● Assignment:
Among the records below, which lines contain the string "Download"? Report them.

● Exercise input:

———

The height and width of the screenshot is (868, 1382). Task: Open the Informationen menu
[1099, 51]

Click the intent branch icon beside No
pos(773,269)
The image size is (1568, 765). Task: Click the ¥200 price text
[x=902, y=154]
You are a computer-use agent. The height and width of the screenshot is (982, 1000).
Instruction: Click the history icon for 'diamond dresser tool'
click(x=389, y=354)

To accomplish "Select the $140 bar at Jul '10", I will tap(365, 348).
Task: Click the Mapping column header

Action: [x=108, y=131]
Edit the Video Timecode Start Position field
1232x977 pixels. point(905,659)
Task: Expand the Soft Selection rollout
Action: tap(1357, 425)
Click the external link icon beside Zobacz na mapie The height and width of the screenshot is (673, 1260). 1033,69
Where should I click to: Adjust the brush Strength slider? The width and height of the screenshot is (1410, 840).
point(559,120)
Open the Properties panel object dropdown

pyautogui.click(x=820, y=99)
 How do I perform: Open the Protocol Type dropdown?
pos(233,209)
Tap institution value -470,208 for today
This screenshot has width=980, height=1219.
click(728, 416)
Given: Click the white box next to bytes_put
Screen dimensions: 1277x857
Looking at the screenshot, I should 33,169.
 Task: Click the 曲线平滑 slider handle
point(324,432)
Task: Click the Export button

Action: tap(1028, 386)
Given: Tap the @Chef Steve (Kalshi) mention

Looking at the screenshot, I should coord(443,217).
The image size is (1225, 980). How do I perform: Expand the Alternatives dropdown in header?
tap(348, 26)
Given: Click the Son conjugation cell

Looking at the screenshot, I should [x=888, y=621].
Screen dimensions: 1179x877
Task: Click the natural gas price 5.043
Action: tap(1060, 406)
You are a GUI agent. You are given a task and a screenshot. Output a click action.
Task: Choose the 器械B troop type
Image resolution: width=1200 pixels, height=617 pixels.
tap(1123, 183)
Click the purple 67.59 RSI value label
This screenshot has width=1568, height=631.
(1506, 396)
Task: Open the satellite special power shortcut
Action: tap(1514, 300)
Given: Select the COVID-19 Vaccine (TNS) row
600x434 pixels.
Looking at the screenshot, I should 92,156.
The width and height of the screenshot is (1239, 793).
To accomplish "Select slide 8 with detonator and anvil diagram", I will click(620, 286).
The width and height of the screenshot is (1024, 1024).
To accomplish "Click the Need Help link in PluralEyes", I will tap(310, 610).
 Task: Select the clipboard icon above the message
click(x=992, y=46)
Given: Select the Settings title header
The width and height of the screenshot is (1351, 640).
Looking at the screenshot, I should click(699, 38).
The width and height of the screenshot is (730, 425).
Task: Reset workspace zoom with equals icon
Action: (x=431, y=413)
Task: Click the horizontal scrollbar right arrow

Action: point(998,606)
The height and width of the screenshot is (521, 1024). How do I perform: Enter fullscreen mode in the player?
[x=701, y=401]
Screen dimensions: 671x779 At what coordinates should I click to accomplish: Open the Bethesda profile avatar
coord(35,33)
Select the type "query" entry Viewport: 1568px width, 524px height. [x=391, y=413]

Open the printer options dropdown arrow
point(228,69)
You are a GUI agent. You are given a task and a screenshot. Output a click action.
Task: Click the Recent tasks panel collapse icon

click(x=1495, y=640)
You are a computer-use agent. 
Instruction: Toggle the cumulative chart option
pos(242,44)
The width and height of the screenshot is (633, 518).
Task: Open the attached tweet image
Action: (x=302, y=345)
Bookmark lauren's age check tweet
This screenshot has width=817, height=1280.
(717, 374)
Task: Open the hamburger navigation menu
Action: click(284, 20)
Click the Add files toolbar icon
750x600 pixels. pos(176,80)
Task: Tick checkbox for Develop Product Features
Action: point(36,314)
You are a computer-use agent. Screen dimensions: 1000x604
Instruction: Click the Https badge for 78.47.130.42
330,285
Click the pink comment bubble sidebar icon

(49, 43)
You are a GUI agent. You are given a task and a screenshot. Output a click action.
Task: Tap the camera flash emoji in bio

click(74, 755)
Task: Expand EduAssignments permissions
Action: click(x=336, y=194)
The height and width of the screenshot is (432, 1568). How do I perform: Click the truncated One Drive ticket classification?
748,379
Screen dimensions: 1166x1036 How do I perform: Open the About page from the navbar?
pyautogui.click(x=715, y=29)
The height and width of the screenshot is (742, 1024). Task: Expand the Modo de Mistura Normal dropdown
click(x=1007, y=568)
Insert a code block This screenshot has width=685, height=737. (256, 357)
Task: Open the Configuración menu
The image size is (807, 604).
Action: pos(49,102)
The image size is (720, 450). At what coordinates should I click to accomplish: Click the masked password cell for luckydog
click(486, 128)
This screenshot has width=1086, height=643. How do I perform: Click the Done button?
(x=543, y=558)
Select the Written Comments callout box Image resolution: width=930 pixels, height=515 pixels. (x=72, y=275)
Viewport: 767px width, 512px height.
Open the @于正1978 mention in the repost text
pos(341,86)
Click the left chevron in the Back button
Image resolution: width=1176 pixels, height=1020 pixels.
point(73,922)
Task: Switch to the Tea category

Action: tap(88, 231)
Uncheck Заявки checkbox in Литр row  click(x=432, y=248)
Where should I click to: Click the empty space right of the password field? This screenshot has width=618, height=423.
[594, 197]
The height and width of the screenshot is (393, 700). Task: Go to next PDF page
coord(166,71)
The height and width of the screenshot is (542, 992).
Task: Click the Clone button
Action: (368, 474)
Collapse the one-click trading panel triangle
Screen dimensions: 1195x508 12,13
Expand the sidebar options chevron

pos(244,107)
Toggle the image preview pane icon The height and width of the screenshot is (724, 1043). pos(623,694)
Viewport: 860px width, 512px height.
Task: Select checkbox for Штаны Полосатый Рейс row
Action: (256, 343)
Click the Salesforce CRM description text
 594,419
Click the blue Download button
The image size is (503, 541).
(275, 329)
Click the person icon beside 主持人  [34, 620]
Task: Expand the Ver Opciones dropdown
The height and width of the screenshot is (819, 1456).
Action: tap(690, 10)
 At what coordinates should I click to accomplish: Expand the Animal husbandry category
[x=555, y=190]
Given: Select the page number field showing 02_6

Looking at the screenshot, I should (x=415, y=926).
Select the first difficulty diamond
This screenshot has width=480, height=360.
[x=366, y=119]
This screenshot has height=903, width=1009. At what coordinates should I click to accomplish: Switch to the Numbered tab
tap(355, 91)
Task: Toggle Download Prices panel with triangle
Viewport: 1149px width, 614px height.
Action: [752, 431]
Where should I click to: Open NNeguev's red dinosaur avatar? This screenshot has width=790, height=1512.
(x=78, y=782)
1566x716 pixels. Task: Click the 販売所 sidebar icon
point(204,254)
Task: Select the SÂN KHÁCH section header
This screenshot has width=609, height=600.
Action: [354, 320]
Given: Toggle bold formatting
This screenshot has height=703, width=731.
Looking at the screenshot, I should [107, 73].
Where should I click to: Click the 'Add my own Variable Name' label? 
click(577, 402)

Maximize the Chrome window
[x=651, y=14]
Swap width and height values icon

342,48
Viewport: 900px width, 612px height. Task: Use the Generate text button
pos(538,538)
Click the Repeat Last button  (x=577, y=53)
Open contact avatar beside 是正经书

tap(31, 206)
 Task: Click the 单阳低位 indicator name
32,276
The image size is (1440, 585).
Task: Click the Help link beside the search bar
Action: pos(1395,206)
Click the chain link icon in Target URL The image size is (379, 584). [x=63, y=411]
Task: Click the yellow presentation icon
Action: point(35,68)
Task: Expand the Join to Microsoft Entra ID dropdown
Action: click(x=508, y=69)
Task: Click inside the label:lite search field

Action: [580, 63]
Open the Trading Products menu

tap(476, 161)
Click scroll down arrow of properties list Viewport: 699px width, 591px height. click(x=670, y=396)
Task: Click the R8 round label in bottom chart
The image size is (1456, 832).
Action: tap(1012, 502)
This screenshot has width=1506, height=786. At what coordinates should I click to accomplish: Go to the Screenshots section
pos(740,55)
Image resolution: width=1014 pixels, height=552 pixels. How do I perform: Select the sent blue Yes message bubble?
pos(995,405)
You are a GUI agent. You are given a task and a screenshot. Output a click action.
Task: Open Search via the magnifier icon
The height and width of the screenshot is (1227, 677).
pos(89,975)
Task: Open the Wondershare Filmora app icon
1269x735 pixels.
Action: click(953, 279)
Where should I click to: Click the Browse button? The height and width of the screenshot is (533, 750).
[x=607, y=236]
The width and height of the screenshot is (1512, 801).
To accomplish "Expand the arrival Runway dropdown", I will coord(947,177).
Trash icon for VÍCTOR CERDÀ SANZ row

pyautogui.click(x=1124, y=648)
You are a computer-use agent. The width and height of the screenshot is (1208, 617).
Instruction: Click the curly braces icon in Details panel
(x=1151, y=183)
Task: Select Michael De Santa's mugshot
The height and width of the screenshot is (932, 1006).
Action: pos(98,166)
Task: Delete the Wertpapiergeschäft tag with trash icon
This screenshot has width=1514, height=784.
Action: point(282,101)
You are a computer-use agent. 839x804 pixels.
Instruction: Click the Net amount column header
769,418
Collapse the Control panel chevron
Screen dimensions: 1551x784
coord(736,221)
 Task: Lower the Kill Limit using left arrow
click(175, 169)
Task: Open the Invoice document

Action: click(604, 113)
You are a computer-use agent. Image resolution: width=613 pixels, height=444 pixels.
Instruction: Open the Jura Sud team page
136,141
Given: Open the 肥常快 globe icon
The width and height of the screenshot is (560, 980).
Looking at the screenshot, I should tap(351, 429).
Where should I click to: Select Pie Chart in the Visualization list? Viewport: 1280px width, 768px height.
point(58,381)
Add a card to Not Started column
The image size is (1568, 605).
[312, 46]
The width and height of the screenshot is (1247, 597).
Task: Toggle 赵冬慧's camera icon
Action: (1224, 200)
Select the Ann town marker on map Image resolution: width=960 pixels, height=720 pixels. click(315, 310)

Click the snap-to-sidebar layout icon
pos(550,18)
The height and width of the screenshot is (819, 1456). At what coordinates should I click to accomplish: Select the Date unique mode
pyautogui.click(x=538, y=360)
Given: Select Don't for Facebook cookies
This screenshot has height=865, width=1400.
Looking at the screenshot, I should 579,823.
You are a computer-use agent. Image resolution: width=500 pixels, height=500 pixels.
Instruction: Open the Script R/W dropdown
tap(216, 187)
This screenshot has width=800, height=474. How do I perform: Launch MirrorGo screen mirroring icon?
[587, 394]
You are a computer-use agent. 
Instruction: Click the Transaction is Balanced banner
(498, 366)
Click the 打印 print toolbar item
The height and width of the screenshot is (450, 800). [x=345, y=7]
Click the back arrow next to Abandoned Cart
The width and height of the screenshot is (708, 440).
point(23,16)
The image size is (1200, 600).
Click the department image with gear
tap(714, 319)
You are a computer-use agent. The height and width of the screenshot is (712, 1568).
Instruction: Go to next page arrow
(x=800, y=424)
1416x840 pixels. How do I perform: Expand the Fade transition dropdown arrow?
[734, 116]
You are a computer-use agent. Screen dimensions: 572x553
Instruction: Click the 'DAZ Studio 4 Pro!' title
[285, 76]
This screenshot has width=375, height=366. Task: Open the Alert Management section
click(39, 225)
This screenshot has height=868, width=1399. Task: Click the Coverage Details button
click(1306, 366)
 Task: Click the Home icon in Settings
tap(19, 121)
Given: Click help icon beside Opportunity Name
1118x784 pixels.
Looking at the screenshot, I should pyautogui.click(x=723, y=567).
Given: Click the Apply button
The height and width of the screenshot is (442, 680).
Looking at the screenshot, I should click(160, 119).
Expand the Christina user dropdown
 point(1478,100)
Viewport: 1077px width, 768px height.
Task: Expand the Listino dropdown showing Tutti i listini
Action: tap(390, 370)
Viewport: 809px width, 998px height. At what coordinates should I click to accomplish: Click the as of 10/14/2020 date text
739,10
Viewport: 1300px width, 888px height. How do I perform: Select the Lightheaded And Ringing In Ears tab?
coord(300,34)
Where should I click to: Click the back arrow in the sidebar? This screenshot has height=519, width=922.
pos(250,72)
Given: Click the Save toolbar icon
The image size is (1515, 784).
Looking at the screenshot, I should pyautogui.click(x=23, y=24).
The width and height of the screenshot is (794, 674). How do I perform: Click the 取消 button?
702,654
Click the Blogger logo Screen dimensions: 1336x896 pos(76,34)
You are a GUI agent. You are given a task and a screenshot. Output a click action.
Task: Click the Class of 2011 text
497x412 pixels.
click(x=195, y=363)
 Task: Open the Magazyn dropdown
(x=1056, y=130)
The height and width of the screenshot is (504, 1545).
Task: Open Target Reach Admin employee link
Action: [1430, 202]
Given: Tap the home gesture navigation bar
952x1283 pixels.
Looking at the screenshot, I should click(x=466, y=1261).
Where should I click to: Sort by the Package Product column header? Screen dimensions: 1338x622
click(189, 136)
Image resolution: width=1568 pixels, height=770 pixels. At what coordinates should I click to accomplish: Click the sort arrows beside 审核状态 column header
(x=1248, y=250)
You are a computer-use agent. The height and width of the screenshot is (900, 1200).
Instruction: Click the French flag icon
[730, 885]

———

● Output of the exercise:
Click the blue Download button
Task: Toggle Download Prices panel with triangle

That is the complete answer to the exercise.